Take the self-consistency equation at h=0h=0:

m=p0(Jm). m=\nabla p_0(Jm).

Assume the underlying six-vertex model is symmetric, so p0(0)=0\nabla p_0(0)=0. Linearize near m=0m=0:

p0(Jm)=p0(0)+D2p0(0)Jm+O(m2). \nabla p_0(Jm) = \nabla p_0(0) + D^2p_0(0)Jm + O(|m|^2).

Define susceptibility

χ0D2p0(0). \chi_0 \doteq D^2p_0(0).

Then

m=Jχ0m+O(m2). m = J\chi_0 m + O(|m|^2).

The unpolarized state loses stability when Jχ0J\chi_0 has an eigenvalue bigger than 1, i.e.

Jλmax(χ0)>1. J\lambda_{\max}(\chi_0)>1.

Equivalently, the critical coupling is

Jc=1λmax(χ0). J_c = \frac{1}{\lambda_{\max}(\chi_0)}.

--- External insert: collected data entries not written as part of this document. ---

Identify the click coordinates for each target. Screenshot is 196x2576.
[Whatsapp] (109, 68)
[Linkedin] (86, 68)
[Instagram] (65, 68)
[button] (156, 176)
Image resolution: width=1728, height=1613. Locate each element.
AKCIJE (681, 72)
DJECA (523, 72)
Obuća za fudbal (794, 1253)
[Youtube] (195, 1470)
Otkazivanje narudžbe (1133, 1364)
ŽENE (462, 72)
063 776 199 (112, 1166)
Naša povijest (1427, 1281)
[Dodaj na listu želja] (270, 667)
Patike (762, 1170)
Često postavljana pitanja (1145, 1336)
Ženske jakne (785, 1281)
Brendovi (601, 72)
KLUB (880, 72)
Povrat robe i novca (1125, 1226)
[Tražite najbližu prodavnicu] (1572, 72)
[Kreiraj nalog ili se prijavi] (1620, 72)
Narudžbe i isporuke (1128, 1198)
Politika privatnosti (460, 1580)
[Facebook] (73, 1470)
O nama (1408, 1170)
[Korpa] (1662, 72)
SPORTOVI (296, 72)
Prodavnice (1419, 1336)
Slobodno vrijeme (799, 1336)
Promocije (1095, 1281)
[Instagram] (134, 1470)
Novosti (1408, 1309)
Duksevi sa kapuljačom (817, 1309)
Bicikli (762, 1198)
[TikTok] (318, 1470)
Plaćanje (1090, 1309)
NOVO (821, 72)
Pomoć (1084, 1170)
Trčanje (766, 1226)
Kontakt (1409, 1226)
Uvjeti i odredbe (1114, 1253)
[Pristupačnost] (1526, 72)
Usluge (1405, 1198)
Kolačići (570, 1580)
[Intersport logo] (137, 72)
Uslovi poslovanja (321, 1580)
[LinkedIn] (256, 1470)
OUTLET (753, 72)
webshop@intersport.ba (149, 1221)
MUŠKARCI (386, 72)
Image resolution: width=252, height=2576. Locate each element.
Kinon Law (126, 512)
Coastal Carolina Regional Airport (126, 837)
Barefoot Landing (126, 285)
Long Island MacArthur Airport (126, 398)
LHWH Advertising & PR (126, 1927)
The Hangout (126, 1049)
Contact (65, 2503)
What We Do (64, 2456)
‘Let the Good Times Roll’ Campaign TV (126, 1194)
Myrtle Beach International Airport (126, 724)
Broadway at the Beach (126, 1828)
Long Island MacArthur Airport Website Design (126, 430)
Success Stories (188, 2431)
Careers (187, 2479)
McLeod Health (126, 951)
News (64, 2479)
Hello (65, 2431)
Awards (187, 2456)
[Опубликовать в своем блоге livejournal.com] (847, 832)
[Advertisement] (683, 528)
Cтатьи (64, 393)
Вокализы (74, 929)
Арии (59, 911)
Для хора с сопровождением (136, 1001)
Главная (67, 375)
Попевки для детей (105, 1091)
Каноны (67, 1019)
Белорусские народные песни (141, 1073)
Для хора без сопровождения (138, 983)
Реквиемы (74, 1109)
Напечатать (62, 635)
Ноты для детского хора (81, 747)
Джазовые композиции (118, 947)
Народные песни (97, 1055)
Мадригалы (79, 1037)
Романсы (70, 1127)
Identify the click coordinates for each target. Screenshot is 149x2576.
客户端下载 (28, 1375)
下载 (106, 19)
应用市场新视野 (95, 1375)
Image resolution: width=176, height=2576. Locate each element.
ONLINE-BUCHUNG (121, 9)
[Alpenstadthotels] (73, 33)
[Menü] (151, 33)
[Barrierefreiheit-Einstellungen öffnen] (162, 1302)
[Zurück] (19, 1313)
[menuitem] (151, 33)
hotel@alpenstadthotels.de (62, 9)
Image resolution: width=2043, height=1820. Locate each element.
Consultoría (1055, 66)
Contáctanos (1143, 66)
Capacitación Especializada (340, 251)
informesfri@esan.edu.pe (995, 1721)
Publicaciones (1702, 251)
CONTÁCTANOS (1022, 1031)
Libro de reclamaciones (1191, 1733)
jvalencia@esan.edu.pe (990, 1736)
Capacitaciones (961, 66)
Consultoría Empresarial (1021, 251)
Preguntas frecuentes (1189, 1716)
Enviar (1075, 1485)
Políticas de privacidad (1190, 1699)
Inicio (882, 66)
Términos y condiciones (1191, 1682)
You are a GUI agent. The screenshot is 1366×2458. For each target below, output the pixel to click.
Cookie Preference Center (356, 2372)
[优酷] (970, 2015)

The susceptibility χ0\chi_0 measures how strongly the ordinary six-vertex model responds to a small external field. If χ0\chi_0 is large, then even a weak field produces a noticeable polarization. In that case, the mean-field feedback does not need to be very strong to sustain a polarized state.

If χ0\chi_0 is small, the ordinary six-vertex model resists polarization. A small self-generated field dies out, and the unpolarized state remains stable. The transition occurs exactly when the feedback loop becomes strong enough: a small polarization creates an effective field, the field induces more polarization, and the induced polarization reinforces the original one.

So the criterion

Jλmax(χ0)>1 J\lambda_{\max}(\chi_0)>1

encodes that spontaneous polarization appears when mean-field alignment beats the inverse linear response of the underlying ice model.

  1. Boundary conditions can be handled in several different ways, e.g., by fixing the boundary arrows or by using periodic boundary conditions. Here, the boundary convention is not important; the main point of interest is the bulk constraint imposed at each interior vertex.